Ce qui est paradoxal, c’est que le niveau des dépenses de la santé dans les pays dits développés est très élevé tout en affichant des carences et insuffisances flagrantes au registre de la lutte contre cette pandémie. Il y a certainement une irrationalité dans l’allocation et l’affectation des ressources aux dépenses de la santé. Ainsi, selon le rapport de l’Organisation de Coopération et de Développement Économique (OCDE) paru en septembre 2017, le niveau des dépenses courantes de la santé varie de 4% à 12% du PIB au sein des pays membres de l’Organisation (hors États-Unis). La France arrive en tête du peloton avec la Suisse pour environ 12% du PIB tandis que les États-Unis consacrent environ 17% de leurs richesses pour la couverture des dépenses de la santé.

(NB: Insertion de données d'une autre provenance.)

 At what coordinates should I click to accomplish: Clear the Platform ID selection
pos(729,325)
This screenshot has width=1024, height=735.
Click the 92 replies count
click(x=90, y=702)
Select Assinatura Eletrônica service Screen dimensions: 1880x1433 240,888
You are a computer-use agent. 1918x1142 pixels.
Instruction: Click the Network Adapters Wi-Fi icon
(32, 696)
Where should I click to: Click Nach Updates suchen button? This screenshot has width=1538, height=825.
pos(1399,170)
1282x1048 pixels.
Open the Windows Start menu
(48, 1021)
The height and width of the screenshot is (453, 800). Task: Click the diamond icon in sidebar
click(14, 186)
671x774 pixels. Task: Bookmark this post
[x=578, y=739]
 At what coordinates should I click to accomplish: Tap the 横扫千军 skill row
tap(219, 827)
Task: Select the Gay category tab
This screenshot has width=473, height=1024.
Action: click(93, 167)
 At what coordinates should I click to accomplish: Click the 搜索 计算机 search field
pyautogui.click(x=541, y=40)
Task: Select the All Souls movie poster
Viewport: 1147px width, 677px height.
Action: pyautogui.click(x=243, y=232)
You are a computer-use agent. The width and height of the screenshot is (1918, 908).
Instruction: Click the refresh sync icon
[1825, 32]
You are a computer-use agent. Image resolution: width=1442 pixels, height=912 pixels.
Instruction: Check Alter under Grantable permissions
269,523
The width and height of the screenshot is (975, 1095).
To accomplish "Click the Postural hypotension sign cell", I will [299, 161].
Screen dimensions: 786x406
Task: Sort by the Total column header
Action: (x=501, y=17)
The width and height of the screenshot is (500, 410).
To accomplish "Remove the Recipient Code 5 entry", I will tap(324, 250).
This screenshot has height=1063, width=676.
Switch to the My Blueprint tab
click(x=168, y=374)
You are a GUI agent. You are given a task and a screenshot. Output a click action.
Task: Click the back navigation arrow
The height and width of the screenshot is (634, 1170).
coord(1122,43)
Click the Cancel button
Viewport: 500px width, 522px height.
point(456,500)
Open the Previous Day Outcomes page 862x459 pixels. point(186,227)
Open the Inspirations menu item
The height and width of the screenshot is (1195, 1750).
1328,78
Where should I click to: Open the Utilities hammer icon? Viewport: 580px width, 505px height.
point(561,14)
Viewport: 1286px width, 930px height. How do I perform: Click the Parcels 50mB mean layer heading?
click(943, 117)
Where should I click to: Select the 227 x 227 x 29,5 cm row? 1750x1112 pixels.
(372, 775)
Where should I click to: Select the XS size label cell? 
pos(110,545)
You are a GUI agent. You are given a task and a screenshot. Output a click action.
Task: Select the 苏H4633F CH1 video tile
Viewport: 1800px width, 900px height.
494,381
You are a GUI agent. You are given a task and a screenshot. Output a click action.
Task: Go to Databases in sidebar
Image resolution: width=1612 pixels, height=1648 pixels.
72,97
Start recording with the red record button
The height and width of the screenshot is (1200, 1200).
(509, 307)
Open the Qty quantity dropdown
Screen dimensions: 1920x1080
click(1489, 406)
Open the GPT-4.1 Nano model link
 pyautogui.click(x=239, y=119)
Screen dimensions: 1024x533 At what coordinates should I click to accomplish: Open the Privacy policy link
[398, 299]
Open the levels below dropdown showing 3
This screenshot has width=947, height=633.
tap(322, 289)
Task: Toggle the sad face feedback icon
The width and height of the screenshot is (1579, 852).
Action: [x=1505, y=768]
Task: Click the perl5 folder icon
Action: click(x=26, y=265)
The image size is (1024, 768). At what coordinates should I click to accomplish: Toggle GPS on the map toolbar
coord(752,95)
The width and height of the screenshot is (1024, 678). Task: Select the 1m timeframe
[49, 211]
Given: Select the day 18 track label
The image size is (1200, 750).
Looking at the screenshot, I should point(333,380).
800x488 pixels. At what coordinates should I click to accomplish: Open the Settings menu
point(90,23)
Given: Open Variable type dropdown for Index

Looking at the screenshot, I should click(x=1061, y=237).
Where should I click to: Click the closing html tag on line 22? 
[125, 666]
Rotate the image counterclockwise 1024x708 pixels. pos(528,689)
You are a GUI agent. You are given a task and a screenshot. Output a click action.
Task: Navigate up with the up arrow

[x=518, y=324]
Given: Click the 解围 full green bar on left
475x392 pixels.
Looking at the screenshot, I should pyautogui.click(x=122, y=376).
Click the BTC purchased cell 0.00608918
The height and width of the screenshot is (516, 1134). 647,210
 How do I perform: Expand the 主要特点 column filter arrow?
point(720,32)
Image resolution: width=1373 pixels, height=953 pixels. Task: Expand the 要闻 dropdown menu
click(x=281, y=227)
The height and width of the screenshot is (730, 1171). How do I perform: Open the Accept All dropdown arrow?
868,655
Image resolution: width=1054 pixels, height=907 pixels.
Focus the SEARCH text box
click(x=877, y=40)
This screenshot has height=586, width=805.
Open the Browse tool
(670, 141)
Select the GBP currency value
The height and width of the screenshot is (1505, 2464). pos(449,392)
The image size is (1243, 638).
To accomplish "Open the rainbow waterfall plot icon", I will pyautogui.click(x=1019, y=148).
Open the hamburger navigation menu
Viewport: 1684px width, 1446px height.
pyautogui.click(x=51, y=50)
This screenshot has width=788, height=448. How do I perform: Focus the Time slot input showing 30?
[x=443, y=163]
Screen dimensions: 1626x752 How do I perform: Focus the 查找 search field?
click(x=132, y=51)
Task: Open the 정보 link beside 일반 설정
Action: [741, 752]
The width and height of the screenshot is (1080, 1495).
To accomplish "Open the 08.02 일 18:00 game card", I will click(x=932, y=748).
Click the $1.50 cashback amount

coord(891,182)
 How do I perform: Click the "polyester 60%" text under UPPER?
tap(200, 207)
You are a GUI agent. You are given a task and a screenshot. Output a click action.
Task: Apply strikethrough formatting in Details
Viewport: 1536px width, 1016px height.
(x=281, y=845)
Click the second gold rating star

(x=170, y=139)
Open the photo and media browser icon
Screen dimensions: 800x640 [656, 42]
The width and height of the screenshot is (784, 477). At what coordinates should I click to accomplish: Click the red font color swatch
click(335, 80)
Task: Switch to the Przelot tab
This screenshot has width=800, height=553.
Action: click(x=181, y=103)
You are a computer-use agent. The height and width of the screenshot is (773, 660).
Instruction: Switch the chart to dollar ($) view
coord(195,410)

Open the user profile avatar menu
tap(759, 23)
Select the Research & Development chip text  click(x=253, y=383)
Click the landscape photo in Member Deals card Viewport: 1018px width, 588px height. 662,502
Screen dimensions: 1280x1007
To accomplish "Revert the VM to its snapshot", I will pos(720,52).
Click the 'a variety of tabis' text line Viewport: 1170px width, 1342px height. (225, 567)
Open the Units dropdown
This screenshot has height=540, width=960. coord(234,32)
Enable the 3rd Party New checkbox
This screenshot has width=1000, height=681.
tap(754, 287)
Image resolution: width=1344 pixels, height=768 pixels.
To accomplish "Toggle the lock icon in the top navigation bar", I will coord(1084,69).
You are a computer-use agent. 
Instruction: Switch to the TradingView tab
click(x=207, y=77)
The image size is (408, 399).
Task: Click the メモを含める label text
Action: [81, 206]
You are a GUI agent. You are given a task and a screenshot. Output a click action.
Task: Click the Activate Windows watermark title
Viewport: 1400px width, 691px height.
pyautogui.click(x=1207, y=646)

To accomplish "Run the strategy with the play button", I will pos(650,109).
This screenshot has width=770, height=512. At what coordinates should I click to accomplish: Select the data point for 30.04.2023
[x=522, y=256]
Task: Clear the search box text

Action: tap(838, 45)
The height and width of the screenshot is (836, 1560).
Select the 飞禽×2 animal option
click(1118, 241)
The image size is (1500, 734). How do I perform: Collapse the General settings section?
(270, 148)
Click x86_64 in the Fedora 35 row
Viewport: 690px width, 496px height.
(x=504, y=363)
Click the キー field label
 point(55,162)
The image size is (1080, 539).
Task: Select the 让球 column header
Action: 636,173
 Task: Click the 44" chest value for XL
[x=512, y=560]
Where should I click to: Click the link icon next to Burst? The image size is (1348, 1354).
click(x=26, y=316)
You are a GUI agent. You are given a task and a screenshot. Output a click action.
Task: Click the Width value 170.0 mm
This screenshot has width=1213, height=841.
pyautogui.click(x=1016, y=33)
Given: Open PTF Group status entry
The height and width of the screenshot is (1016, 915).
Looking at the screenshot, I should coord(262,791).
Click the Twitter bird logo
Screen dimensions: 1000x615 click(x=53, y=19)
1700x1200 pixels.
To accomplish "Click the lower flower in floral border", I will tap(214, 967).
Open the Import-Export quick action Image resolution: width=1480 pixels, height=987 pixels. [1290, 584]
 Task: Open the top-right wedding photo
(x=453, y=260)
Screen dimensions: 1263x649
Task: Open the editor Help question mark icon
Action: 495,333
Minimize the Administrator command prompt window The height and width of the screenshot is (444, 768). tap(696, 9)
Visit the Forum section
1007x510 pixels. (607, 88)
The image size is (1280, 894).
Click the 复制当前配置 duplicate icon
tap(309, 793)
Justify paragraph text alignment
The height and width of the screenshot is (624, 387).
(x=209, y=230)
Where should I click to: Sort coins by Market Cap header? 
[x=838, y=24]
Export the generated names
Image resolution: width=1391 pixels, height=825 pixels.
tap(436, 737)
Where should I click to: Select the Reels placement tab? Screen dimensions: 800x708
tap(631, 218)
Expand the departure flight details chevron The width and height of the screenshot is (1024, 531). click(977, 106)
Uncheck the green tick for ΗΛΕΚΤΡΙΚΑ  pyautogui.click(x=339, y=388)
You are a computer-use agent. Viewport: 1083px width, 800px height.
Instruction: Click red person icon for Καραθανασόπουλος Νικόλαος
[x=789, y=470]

En dépit de ce niveau très élevé des dépenses, auxquelles nous ajoutons les coûts économiques engendrés par les décisions de confinement, les résultats semblent trop modestes à l’heure actuelle sur le tableau de la lutte contre la pandémie du «Covid-19». Car la quasi-totalité de ces sacrifices financiers, sociaux, de restrictions des libertés et de dégradation de la qualité du bien-être, servaient à traiter les conséquences de la pandémie et non ses causes. La rationalité économique impose l’arbitrage dans le choix de l’affectation des moyens dont dispose la pouvoir public pour le meilleur bien-être possible de ses citoyens.

Face à cette période de pandémie, il y a nécessairement un besoin crucial de l’intervention de l’État dans le secteur des laboratoires pharmaceutiques et de la recherche et développement en médecine. On ne comprend pas pourquoi certaines activités économiques telles les transports, l’énergie ou l’eau (à titre d’exemples) continuent à bénéficier du label de Service Public alors que les laboratoires pharmaceutiques sont souvent du domaine privé…

Au regard du coût économique exorbitant de cette pandémie, la rationalité économique justifie la nationalisation et l’étatisation de la recherche et de la production pharmaceutique, voire leur internationalisation !

°Directeur Général Délégué BANK OF AFRICA- D’Origine de Taounate (Maroc).